_Exercise instructions_
Every record that follows must be given again exactly.

_The data_
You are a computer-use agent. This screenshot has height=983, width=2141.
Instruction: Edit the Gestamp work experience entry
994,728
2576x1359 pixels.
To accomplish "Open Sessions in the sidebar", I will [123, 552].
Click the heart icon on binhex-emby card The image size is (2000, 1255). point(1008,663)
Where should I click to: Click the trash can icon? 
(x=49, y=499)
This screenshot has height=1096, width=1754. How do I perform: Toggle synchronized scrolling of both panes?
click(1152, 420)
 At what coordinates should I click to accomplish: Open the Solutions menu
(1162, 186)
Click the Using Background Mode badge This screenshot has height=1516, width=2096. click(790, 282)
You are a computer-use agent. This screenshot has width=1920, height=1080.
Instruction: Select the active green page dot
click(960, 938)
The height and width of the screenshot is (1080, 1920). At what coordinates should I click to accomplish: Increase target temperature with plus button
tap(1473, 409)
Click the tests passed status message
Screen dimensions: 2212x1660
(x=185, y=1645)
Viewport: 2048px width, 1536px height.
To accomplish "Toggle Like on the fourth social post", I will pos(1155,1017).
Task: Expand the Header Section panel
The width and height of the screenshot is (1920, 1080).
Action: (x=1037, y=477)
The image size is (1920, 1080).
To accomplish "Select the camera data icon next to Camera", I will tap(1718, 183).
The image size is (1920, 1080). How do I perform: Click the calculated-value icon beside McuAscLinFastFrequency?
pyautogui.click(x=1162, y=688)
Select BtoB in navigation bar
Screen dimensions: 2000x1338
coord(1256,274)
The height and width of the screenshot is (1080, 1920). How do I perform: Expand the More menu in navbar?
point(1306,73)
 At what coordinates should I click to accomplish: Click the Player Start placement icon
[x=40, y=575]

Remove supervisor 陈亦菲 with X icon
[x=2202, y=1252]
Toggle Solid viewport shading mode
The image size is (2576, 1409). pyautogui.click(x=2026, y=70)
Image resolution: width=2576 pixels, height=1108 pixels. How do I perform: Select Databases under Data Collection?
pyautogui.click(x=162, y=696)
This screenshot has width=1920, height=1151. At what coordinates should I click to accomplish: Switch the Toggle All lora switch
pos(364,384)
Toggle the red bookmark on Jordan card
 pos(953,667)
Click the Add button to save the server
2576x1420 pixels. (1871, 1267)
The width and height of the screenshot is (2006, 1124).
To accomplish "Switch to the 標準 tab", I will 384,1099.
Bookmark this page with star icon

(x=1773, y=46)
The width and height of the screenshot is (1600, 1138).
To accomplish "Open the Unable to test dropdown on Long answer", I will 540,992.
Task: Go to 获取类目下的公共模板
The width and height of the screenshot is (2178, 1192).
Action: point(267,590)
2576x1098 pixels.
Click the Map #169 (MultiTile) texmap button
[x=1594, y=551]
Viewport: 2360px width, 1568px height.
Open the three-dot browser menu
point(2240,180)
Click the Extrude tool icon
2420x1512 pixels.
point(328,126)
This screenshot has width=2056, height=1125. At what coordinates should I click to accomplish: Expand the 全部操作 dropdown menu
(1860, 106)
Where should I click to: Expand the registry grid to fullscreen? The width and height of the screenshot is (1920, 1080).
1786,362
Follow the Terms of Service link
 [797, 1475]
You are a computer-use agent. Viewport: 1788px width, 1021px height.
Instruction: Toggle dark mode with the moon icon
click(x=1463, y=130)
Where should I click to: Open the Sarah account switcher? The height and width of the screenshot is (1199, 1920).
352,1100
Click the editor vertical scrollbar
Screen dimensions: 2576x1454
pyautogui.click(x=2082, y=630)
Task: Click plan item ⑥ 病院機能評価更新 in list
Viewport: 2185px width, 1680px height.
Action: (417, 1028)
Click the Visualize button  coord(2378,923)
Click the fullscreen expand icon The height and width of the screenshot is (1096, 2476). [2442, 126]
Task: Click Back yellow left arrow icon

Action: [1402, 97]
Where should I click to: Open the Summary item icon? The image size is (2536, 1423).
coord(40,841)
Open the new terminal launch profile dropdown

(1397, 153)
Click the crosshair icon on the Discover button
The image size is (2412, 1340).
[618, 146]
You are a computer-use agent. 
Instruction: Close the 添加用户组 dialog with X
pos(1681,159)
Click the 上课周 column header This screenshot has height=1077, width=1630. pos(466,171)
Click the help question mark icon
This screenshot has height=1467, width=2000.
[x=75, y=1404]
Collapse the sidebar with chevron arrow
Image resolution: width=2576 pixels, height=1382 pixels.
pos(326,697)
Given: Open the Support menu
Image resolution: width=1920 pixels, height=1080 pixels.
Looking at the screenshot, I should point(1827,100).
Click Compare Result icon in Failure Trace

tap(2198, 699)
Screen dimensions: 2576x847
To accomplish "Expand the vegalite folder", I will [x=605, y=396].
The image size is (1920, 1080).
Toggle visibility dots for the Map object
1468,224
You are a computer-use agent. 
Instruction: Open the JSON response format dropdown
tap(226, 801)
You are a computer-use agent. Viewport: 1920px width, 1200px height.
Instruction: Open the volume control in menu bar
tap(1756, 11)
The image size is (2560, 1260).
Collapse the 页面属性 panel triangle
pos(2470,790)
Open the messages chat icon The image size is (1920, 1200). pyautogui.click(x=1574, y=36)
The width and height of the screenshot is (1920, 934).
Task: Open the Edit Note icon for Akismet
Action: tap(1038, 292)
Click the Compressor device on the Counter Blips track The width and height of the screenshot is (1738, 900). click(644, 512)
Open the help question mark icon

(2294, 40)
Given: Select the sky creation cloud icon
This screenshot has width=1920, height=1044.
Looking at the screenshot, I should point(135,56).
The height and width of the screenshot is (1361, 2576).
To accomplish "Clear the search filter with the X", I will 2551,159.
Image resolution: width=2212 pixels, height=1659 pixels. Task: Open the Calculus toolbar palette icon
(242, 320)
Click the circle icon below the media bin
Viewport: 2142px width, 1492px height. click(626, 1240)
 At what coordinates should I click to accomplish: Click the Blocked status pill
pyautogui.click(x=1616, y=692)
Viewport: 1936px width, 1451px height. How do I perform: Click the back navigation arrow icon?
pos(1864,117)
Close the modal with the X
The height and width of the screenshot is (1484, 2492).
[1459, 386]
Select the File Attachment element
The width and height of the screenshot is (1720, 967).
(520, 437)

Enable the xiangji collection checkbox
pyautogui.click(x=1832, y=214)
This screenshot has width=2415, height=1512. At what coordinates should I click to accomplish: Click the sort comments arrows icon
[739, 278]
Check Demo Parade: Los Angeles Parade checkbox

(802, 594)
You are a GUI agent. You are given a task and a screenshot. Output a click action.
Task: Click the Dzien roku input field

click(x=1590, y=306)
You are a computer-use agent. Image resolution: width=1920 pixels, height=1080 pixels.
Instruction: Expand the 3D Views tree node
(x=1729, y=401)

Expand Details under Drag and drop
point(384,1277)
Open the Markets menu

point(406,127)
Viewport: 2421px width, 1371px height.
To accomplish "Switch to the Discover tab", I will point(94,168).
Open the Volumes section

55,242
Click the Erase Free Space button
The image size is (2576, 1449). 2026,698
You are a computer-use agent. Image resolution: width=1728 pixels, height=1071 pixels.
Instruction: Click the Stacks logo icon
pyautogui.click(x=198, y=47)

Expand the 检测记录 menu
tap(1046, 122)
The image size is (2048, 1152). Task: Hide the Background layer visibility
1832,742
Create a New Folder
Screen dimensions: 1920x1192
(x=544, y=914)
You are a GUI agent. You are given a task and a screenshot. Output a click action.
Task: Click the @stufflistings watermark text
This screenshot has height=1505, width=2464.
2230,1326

_Worked solution_
You are a computer-use agent. This screenshot has height=983, width=2141.
Instruction: Edit the Gestamp work experience entry
994,728
2576x1359 pixels.
To accomplish "Open Sessions in the sidebar", I will [123, 552].
Click the heart icon on binhex-emby card The image size is (2000, 1255). point(1008,663)
Where should I click to: Click the trash can icon? 
(x=49, y=499)
This screenshot has height=1096, width=1754. How do I perform: Toggle synchronized scrolling of both panes?
click(1152, 420)
 At what coordinates should I click to accomplish: Open the Solutions menu
(1162, 186)
Click the Using Background Mode badge This screenshot has height=1516, width=2096. click(790, 282)
You are a computer-use agent. This screenshot has width=1920, height=1080.
Instruction: Select the active green page dot
click(960, 938)
The height and width of the screenshot is (1080, 1920). At what coordinates should I click to accomplish: Increase target temperature with plus button
tap(1473, 409)
Click the tests passed status message
Screen dimensions: 2212x1660
(x=185, y=1645)
Viewport: 2048px width, 1536px height.
To accomplish "Toggle Like on the fourth social post", I will pos(1155,1017).
Task: Expand the Header Section panel
The width and height of the screenshot is (1920, 1080).
Action: (x=1037, y=477)
The image size is (1920, 1080).
To accomplish "Select the camera data icon next to Camera", I will tap(1718, 183).
The image size is (1920, 1080). How do I perform: Click the calculated-value icon beside McuAscLinFastFrequency?
pyautogui.click(x=1162, y=688)
Select BtoB in navigation bar
Screen dimensions: 2000x1338
coord(1256,274)
The height and width of the screenshot is (1080, 1920). How do I perform: Expand the More menu in navbar?
point(1306,73)
 At what coordinates should I click to accomplish: Click the Player Start placement icon
[x=40, y=575]

Remove supervisor 陈亦菲 with X icon
[x=2202, y=1252]
Toggle Solid viewport shading mode
The image size is (2576, 1409). pyautogui.click(x=2026, y=70)
Image resolution: width=2576 pixels, height=1108 pixels. How do I perform: Select Databases under Data Collection?
pyautogui.click(x=162, y=696)
This screenshot has width=1920, height=1151. At what coordinates should I click to accomplish: Switch the Toggle All lora switch
pos(364,384)
Toggle the red bookmark on Jordan card
 pos(953,667)
Click the Add button to save the server
2576x1420 pixels. (1871, 1267)
The width and height of the screenshot is (2006, 1124).
To accomplish "Switch to the 標準 tab", I will 384,1099.
Bookmark this page with star icon

(x=1773, y=46)
The width and height of the screenshot is (1600, 1138).
To accomplish "Open the Unable to test dropdown on Long answer", I will 540,992.
Task: Go to 获取类目下的公共模板
The width and height of the screenshot is (2178, 1192).
Action: point(267,590)
2576x1098 pixels.
Click the Map #169 (MultiTile) texmap button
[x=1594, y=551]
Viewport: 2360px width, 1568px height.
Open the three-dot browser menu
point(2240,180)
Click the Extrude tool icon
2420x1512 pixels.
point(328,126)
This screenshot has width=2056, height=1125. At what coordinates should I click to accomplish: Expand the 全部操作 dropdown menu
(1860, 106)
Where should I click to: Expand the registry grid to fullscreen? The width and height of the screenshot is (1920, 1080).
1786,362
Follow the Terms of Service link
 [797, 1475]
You are a computer-use agent. Viewport: 1788px width, 1021px height.
Instruction: Toggle dark mode with the moon icon
click(x=1463, y=130)
Where should I click to: Open the Sarah account switcher? The height and width of the screenshot is (1199, 1920).
352,1100
Click the editor vertical scrollbar
Screen dimensions: 2576x1454
pyautogui.click(x=2082, y=630)
Task: Click plan item ⑥ 病院機能評価更新 in list
Viewport: 2185px width, 1680px height.
Action: (417, 1028)
Click the Visualize button  coord(2378,923)
Click the fullscreen expand icon The height and width of the screenshot is (1096, 2476). [2442, 126]
Task: Click Back yellow left arrow icon

Action: [1402, 97]
Where should I click to: Open the Summary item icon? The image size is (2536, 1423).
coord(40,841)
Open the new terminal launch profile dropdown

(1397, 153)
Click the crosshair icon on the Discover button
The image size is (2412, 1340).
[618, 146]
You are a computer-use agent. 
Instruction: Close the 添加用户组 dialog with X
pos(1681,159)
Click the 上课周 column header This screenshot has height=1077, width=1630. pos(466,171)
Click the help question mark icon
This screenshot has height=1467, width=2000.
[x=75, y=1404]
Collapse the sidebar with chevron arrow
Image resolution: width=2576 pixels, height=1382 pixels.
pos(326,697)
Given: Open the Support menu
Image resolution: width=1920 pixels, height=1080 pixels.
Looking at the screenshot, I should point(1827,100).
Click Compare Result icon in Failure Trace

tap(2198, 699)
Screen dimensions: 2576x847
To accomplish "Expand the vegalite folder", I will [x=605, y=396].
The image size is (1920, 1080).
Toggle visibility dots for the Map object
1468,224
You are a computer-use agent. 
Instruction: Open the JSON response format dropdown
tap(226, 801)
You are a computer-use agent. Viewport: 1920px width, 1200px height.
Instruction: Open the volume control in menu bar
tap(1756, 11)
The image size is (2560, 1260).
Collapse the 页面属性 panel triangle
pos(2470,790)
Open the messages chat icon The image size is (1920, 1200). pyautogui.click(x=1574, y=36)
The width and height of the screenshot is (1920, 934).
Task: Open the Edit Note icon for Akismet
Action: tap(1038, 292)
Click the Compressor device on the Counter Blips track The width and height of the screenshot is (1738, 900). click(644, 512)
Open the help question mark icon

(2294, 40)
Given: Select the sky creation cloud icon
This screenshot has width=1920, height=1044.
Looking at the screenshot, I should point(135,56).
The height and width of the screenshot is (1361, 2576).
To accomplish "Clear the search filter with the X", I will 2551,159.
Image resolution: width=2212 pixels, height=1659 pixels. Task: Open the Calculus toolbar palette icon
(242, 320)
Click the circle icon below the media bin
Viewport: 2142px width, 1492px height. click(626, 1240)
 At what coordinates should I click to accomplish: Click the Blocked status pill
pyautogui.click(x=1616, y=692)
Viewport: 1936px width, 1451px height. How do I perform: Click the back navigation arrow icon?
pos(1864,117)
Close the modal with the X
The height and width of the screenshot is (1484, 2492).
[1459, 386]
Select the File Attachment element
The width and height of the screenshot is (1720, 967).
(520, 437)

Enable the xiangji collection checkbox
pyautogui.click(x=1832, y=214)
This screenshot has width=2415, height=1512. At what coordinates should I click to accomplish: Click the sort comments arrows icon
[739, 278]
Check Demo Parade: Los Angeles Parade checkbox

(802, 594)
You are a GUI agent. You are given a task and a screenshot. Output a click action.
Task: Click the Dzien roku input field

click(x=1590, y=306)
You are a computer-use agent. Image resolution: width=1920 pixels, height=1080 pixels.
Instruction: Expand the 3D Views tree node
(x=1729, y=401)

Expand Details under Drag and drop
point(384,1277)
Open the Markets menu

point(406,127)
Viewport: 2421px width, 1371px height.
To accomplish "Switch to the Discover tab", I will point(94,168).
Open the Volumes section

55,242
Click the Erase Free Space button
The image size is (2576, 1449). 2026,698
You are a computer-use agent. Image resolution: width=1728 pixels, height=1071 pixels.
Instruction: Click the Stacks logo icon
pyautogui.click(x=198, y=47)

Expand the 检测记录 menu
tap(1046, 122)
The image size is (2048, 1152). Task: Hide the Background layer visibility
1832,742
Create a New Folder
Screen dimensions: 1920x1192
(x=544, y=914)
You are a GUI agent. You are given a task and a screenshot. Output a click action.
Task: Click the @stufflistings watermark text
This screenshot has height=1505, width=2464.
2230,1326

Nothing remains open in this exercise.